Solemn's Site
Never stopping to think if I should.
Serving static gzip-compressed content with Apache

Posted in Linux on 28 Mar 2019 at 18:49 UTC

Background

The CI pipeline for one of my projects generates coverage reports as a collection of HTML files, which are published on one of my web servers. Each report is only ~8MB, but that starts to add up pretty quickly after a few dozen commits, so I wanted to compress the reports on disk and have them decompressed as needed rather than using up my precious disk space.

Strangely, this doesn't seem to be a widely-used (or at least well-documented) Apache configuration. All references I found were out of date or didn't do what I wanted.

So here's how I got it working.

Configuration

First, ensure your Apache installation has the following modules enabled:

You may be able to do this by running a2enmod <modulename>, check the documentation for your distribution.
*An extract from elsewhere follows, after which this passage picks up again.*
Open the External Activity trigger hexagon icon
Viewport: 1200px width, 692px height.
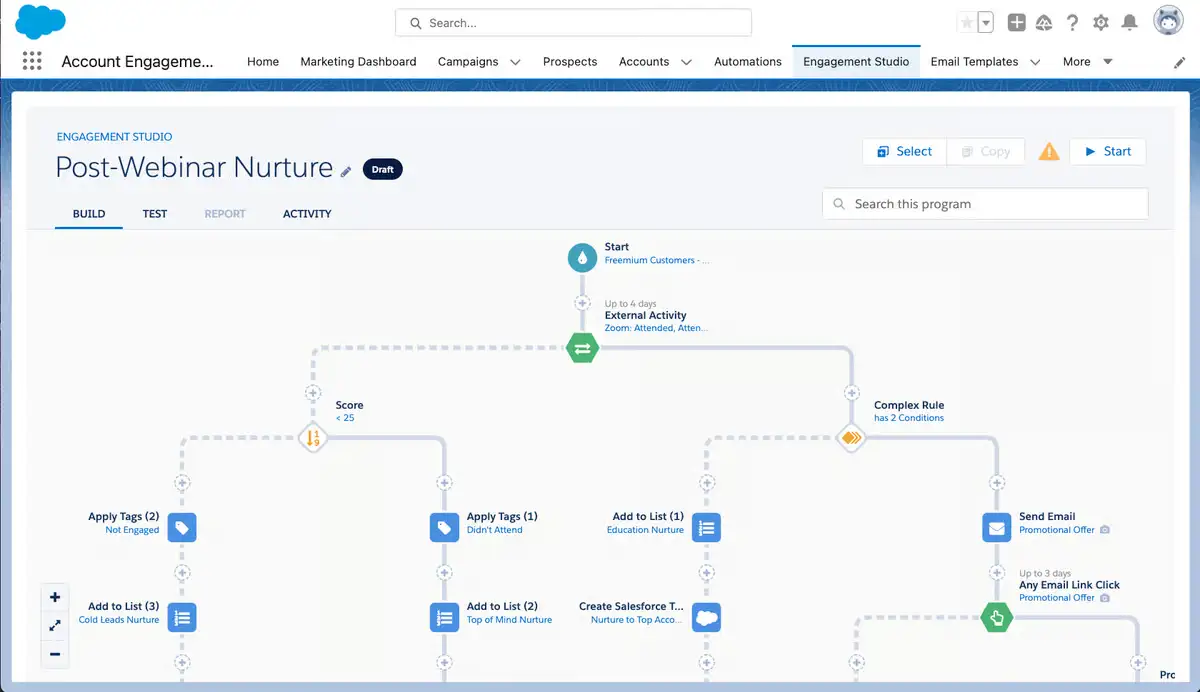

The highlighted configuration directives below will allow serving pre-compressed HTML/CSS files from a single VirtualHost:

<VirtualHost *:80>
        ServerName example.com
        DocumentRoot /var/www/example.com/

        DirectoryIndex "index.html.gz" "index.html"

        # Don't list the compressed files in directory indexes - you probably don't want to expose
        # the .gz URLs to the outside. They're also misleading, since requesting them will give the
        # original files rather than compressed ones.
        IndexIgnore "*.html.gz" "*.css.gz"

        RewriteEngine On

        # Rewrite requests for .html/.css files to their .gz counterparts, if they exist.
        RewriteCond "%{DOCUMENT_ROOT}%{REQUEST_FILENAME}.gz" -s
        RewriteRule "^(.*)\.(html|css)$" "$1\.$2\.gz" [QSA]

        # Serve compressed HTML/CSS with the correct Content-Type header.
        RewriteRule "\.html\.gz$" "-" [T=text/html,E=no-gzip:1]
        RewriteRule "\.css\.gz$"  "-" [T=text/css,E=no-gzip:1]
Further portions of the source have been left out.